Pro kontra terkait kebijakan Penetapan Kawasan Hutan Dengan Pengelolaan Khusus (KHDPK) merebak. Meski dianggap gagal, tampaknya Perhutani masih diharapkan untuk memberikan yang terbaik.
BAGAIMANA masa depan hutan di Jawa pasca KHDPK? Pertanyaan itu merebak di sejumlah kalangan pihak akhir-akhir ini. Sebuah BUMN yang dipercaya mengelola, yakni Perhutani, pun tak luput jadi perbincangan serius.
Mengapa tidak? Sejak 1967, Perhutani telah mengelola hutan-hutan di Jawa untuk kayu jati, getah pinus, dan hasil hutan bukan kayu melalui skema Perhutanan Sosial. Skema ini telah bertransformasi sejak 1972.
Namun kini, sekitar 1,1 juta hektar hutan Perhutani diserahkan ke Kementerian LHK berdasarkan SK Menteri LHK Nomor 287 tahun 2022 tentang Penetapan Kawasan Hutan Dengan Pengelolaan Khusus (KHDPK).
Perhutani pun dianggap gagal, khususnya dalam meredam konflik tenurial dan merehabilitasi lahan kritis di Jawa. Meskipun begitu, melalui KHDPK, BUMN yang bergerak di bidang kehutanan tersebut masih diberi kesempatan untuk berkembang. Diharapkan Perhutani bisa lebih fokus pada bisnis inti yang menguntungkan.

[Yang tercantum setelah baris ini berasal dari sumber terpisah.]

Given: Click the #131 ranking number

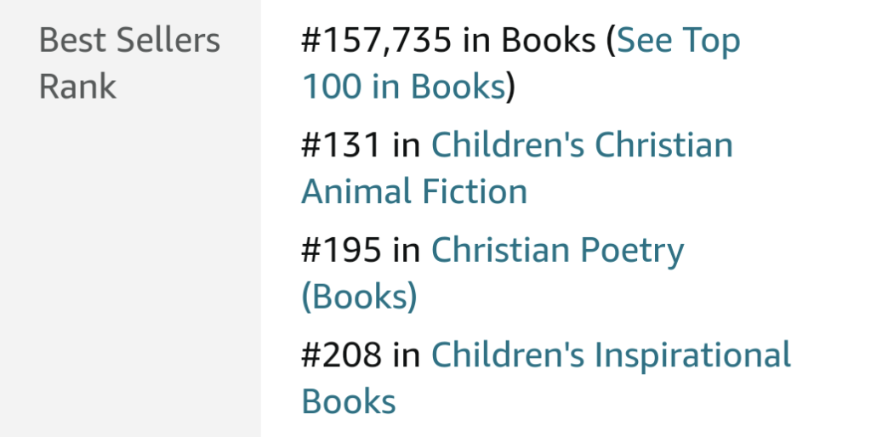Looking at the screenshot, I should [341, 145].
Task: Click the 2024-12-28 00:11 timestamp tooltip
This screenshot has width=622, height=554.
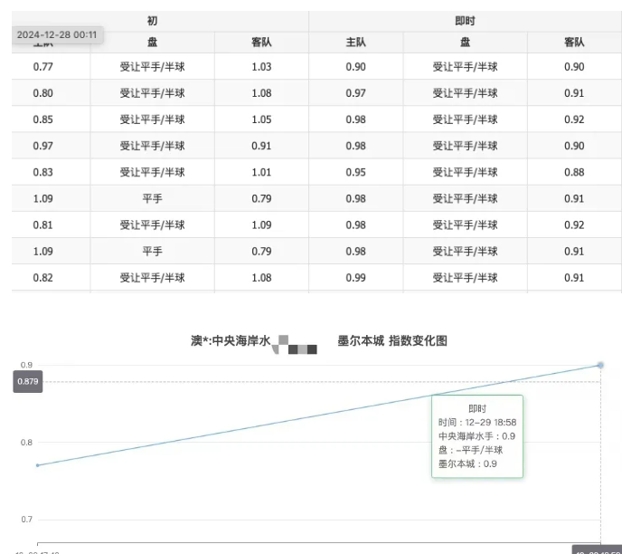Action: 57,34
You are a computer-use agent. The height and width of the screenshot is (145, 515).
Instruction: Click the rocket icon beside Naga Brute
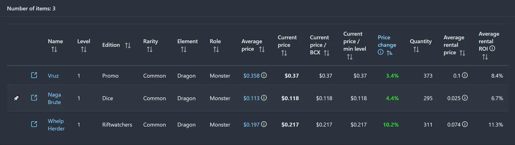16,98
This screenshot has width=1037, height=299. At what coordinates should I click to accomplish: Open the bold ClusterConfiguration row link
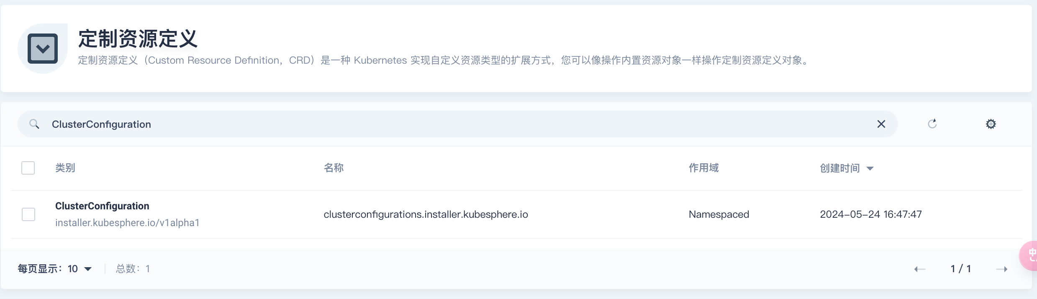coord(102,206)
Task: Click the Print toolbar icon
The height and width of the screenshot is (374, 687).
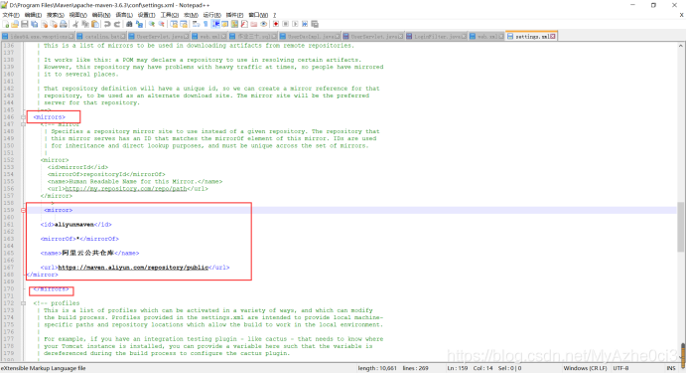Action: click(64, 24)
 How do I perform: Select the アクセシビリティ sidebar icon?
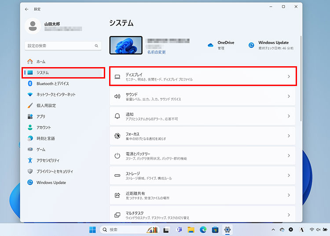[x=30, y=160]
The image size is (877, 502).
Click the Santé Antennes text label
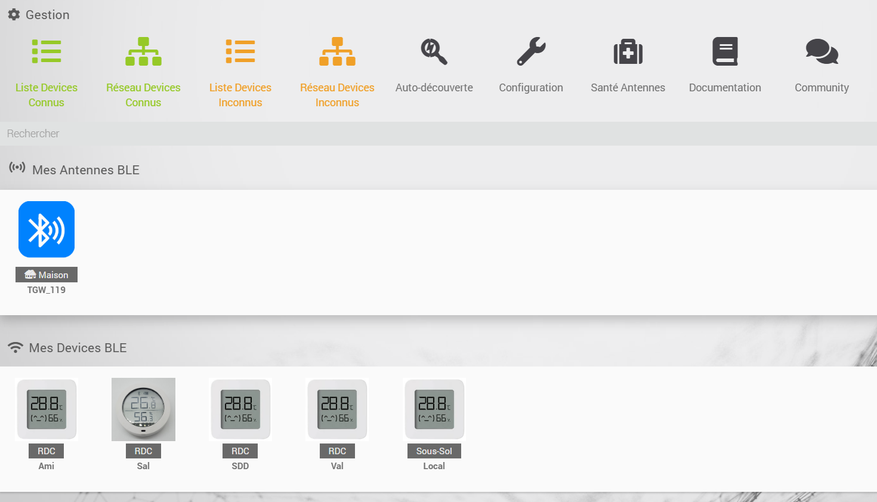click(628, 88)
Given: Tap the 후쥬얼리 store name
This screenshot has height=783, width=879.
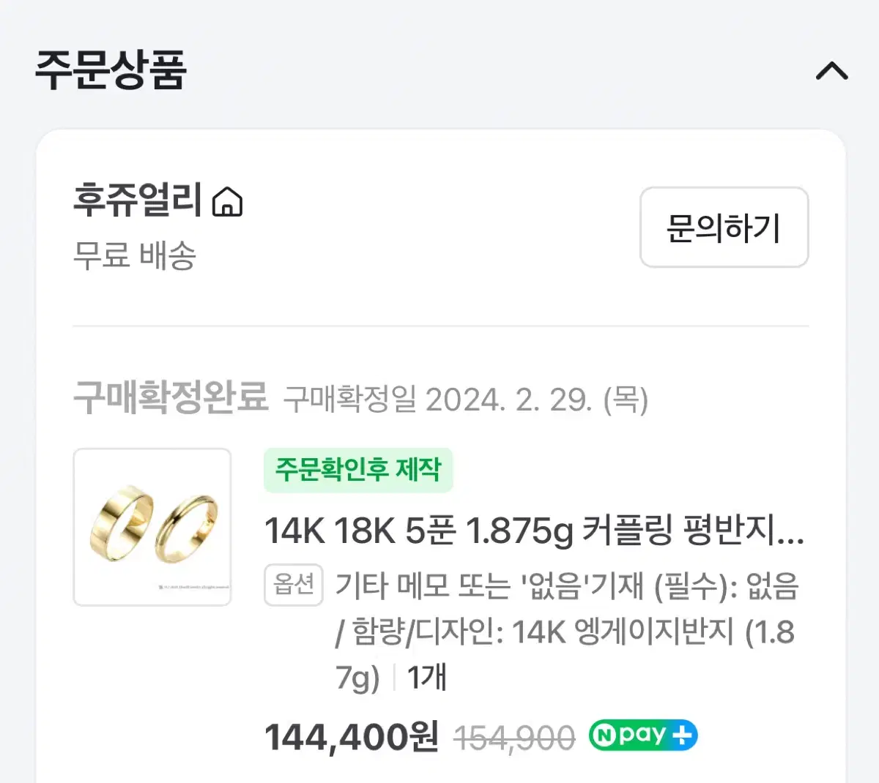Looking at the screenshot, I should tap(137, 200).
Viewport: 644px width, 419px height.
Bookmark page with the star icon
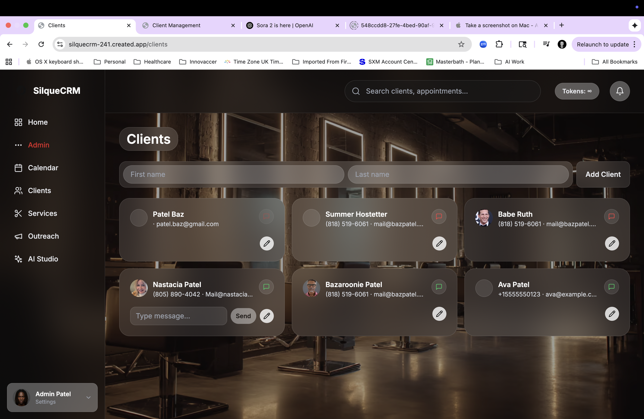coord(461,44)
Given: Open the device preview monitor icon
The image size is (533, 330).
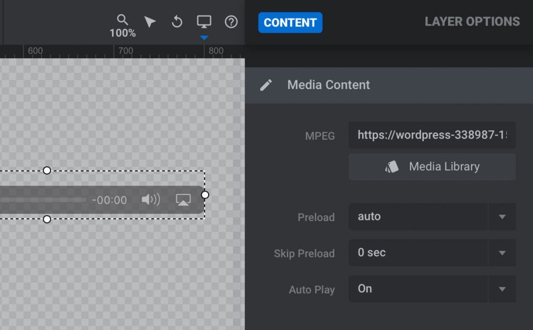Looking at the screenshot, I should click(204, 21).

Namun, regulasi tentang KHDPK menuai kontroversi, baik di kalangan masyarakat maupun praktisi kehutanan. Kelompok yang pro meliputi KLHK, Dinas Kehutanan, akademisi, LSM, dan masyarakat sekitar hutan. Sementara itu, kelompok yang kontra menganggap keputusan membentuk KHDPK sebagai solusi yang tidak efektif dalam mengatasi masalah yang dihadapi Perhutani.
Banyak Penyimpangan
Untuk membahas isu tersebut, kemarin, Kamis (25/01) diadakan webinar dengan topik “Masa Depan Hutan di Jawa Pasca KHDPK”.
Dalam diskursus yang diikuti berbagai kalangan itu, kembali diingatkan, bahwa KHDPK diperuntukkan untuk enam kepentingan. Diantaranya untuk kegiatan Perhutanan Sosial (PS), untuk penataan kawasan hutan, penggunaan kawasan hutan, rehabilitasi (RHL, Lahan kritis), perlindungan hutan, dan pemanfaatan jasa lingkungan (kerjasama).
Dalam diskusi webinar itu, Ary Widiyanto dari Badan Riset dan Inovasi (BRIN), mengemukakan beberapa contoh kondisi aktual di lapangan pasca penetapan KHPDK.
Di Garut misalnya. Pemerintah Daerah (Pemda) Garut meminta agar hutan lindung diserahkan pengelolaannya ke Pemda. Alasannya, karena sudah tidak diurus oleh Perhutani. Informasi negatif tentang Perhutani pun dicuatkan dari Blora – Jawa Tengah. Dikatakan bahwa ada oknum yang mulai membuat batasan-batasan atau penyerobotan kawasan hutan untuk diakui menjadi lahan lahan milik oknum tersebut.
Sementara dari Karawang, diinformasikan bahwa sekelompok masyarakat mulai memasang spanduk di pinggir hutan untuk mematok lahan. Jual-beli lahan yang diduga sebagai kawasan PS pun terjadi. Disamping itu, lahan Perhutani di Karawang kini menjadi tempat penampungan limbah B3.
Lebih jauh Ary juga mengungkapkan sejumlah pandangan dari kalangan akademisi. Dikatakannya bahwa KHDPK telah mengarah pada sentralisasi kehutanan. “Hal ini berlawanan dengan semangat desentralisasi yang menjadi mainstream pengelolaan hutan di dunia,” kata Ary.
Lalu apa kata Perhutani?
BUMN pengelola hutan di Pulau Jawa itu menyebutkan, bahwa penentuan lokasi KHDPK sepenuhnya dari KLHK, sehingga ada kemungkinan area yang tidak memenuhi kriteria ikut ditetapkan sebagai KHDPK.
Sementara itu, sejumlah peneliti menilai, bahwa KHDPK memberi peluang alih guna lahan hutan menjadi penggunaan lain. Tentunya hal ini sangat berbahaya secara ekologi.